- SPECIAL REPORTS
- THE MAGAZINE
In one, somewhat imposing volume, Michael Pallamary has gathered together the writings of Curtis M. Brown. It is a noteworthy library for any surveyor.
Libraries are among the most revered of human inventions, perhaps second only to the invention of literacy itself. Writing permits that most uniquely human of endeavors--transmission of ideas without personal presence and across time. Writing makes way for books, and books for literature. Collecting, preserving and honoring human thought expressed through literature employed the ambitious transcriptions of dedicated monks in Irish monasteries and inspired the building of museums to honor the muses, including libraries for collecting the written volumes. We can easily identify notable libraries: the Musæum in Alexandria (330 BC), Celsus Library in Ephesus (110 AD), the Sankoré Madrasah in Timbuktu (1330 AD), the Bodleian in Oxford (1610 AD), Chetham’s Library in Manchester (1653 AD), and the Library of Congress (1800 AD). The professional surveyors in America may claim a new albeit diminutive one in Pallamary’s book, “The Curt Brown Chronicles” (2011 AD).
Reading the words of Curt Brown is enlightening and rewards the reader with insights about how one’s professional practices may be improved, how fledgling surveyors may be better prepared and how clients may be better served. It is at times eerie to read his words because today, some 50-odd years after they were written, his thoughts and admonitions are as contemporary as ever. Some may argue the words are different now, but they aren’t really. For instance, today’s pseudonym for surveying is “geomatics.” As Brown was writing in the 1960s it was “geometronics”; same subject, different attempts to gild the lily.

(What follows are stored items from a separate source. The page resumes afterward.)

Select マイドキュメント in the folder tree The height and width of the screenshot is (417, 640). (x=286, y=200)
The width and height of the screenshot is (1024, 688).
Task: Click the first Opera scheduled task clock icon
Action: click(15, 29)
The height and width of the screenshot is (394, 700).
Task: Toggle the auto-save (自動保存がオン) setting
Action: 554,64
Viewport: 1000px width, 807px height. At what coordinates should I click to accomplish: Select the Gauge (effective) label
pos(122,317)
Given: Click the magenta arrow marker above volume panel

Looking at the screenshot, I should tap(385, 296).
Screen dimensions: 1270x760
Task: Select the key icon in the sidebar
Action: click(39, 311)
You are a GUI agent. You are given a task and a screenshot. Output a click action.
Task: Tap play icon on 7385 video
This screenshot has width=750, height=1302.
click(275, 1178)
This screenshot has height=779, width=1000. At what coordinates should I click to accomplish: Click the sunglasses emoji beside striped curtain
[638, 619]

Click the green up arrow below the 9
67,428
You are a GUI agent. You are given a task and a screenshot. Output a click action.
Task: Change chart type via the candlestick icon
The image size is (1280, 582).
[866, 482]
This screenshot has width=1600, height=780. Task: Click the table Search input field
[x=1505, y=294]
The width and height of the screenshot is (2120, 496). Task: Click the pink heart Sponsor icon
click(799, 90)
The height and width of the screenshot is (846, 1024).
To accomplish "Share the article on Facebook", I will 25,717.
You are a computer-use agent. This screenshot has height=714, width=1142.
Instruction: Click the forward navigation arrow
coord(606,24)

One aspect in particular that increases the book’s interest is that Pallamary preserves as much as possible the formats from the original publications. Therefore, contemporary advertisements abound side-by-side with the words of Brown, putting even more flesh on the historical bones of his articles. Readers who were around in the 1960s to experience the changes afoot will find many of the advertisements nostalgic. For others, the advertisements will serve as valuable illustrations of the equipment and possibilities of the day--valuable because all too often with high-tech devices, evidence of them disappears when the firmware becomes outdated and they are forgotten. So in this volume there is much to be had, even when one is literally reading between the lines.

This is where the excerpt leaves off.